◆ **Document passage**:
┏━━
Cook Out is a privately owned American fast-food restaurant chain operating in North Carolina, South Carolina, Alabama, Georgia, Kentucky, Maryland, Tennessee, Virginia, West Virginia, and Mississippi. Founded in Greensboro, North Carolina in 1989, the chain has since expanded and now has restaurants in over 100 cities.  The chain itself has grown in size with many locations now spread throughout the Southeastern US.  

The standard format of the restaurant features two drive-thru lanes and a walk-up window, but no indoor seating.  Some newer locations have an indoor dining room and counter service similar to a traditional fast-food restaurant, but most still only have drive-thru and walk-up service.  The restaurant specializes in hamburgers, milkshakes, and North Carolina-style pork barbecue.

History

Morris Reaves founded Cook Out in 1989. He is currently the owner of the company, with his son, Jeremy Reaves, serving as the CEO.

The first Cook Out location opened in Greensboro, North Carolina in 1989. After opening the first location, over 50 more locations opened in North Carolina before expanding out of the state. As of Nov 2022, 326 locations are operating in ten states.
┗━━
◆ **Task requirements**: Copy everything in the Cook Out passage from "The standard format" down to "in ten states.", word for word.

◆ **Supplied material**:
┏━━
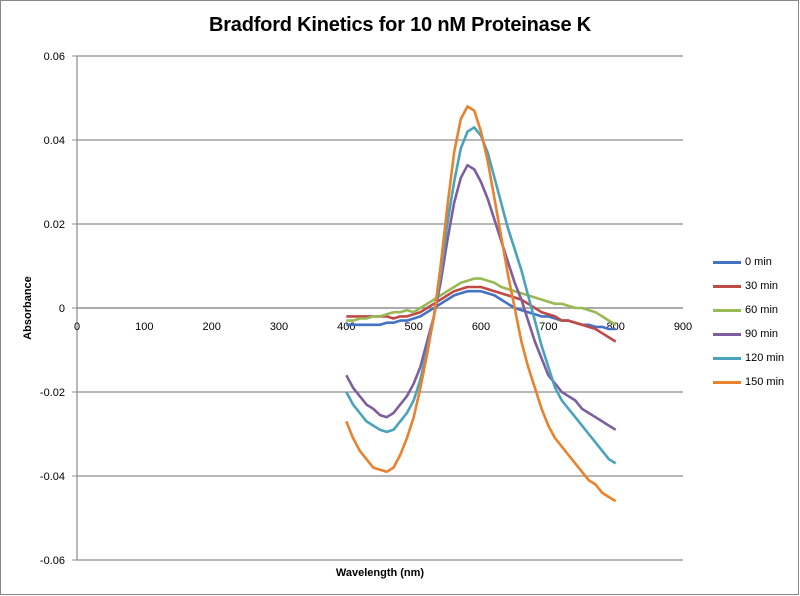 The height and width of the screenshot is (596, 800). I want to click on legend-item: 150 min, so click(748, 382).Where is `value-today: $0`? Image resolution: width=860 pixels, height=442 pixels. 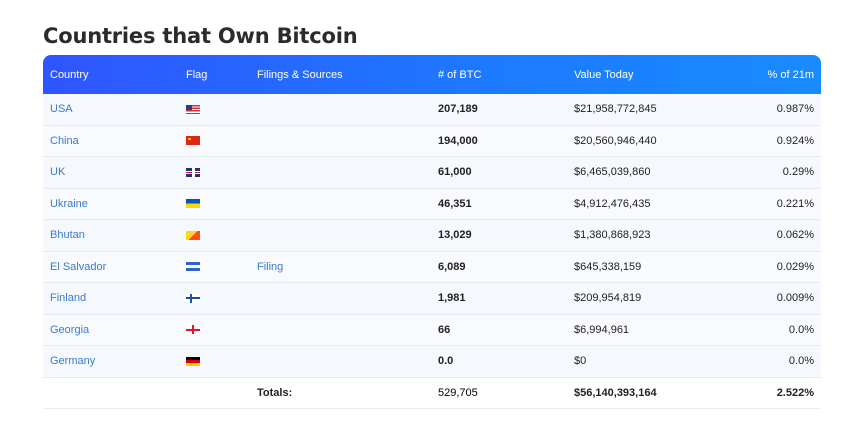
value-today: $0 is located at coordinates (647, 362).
┗━━
◆ **Output**:
The standard format of the restaurant features two drive-thru lanes and a walk-up window, but no indoor seating.  Some newer locations have an indoor dining room and counter service similar to a traditional fast-food restaurant, but most still only have drive-thru and walk-up service.  The restaurant specializes in hamburgers, milkshakes, and North Carolina-style pork barbecue.

History

Morris Reaves founded Cook Out in 1989. He is currently the owner of the company, with his son, Jeremy Reaves, serving as the CEO.

The first Cook Out location opened in Greensboro, North Carolina in 1989. After opening the first location, over 50 more locations opened in North Carolina before expanding out of the state. As of Nov 2022, 326 locations are operating in ten states.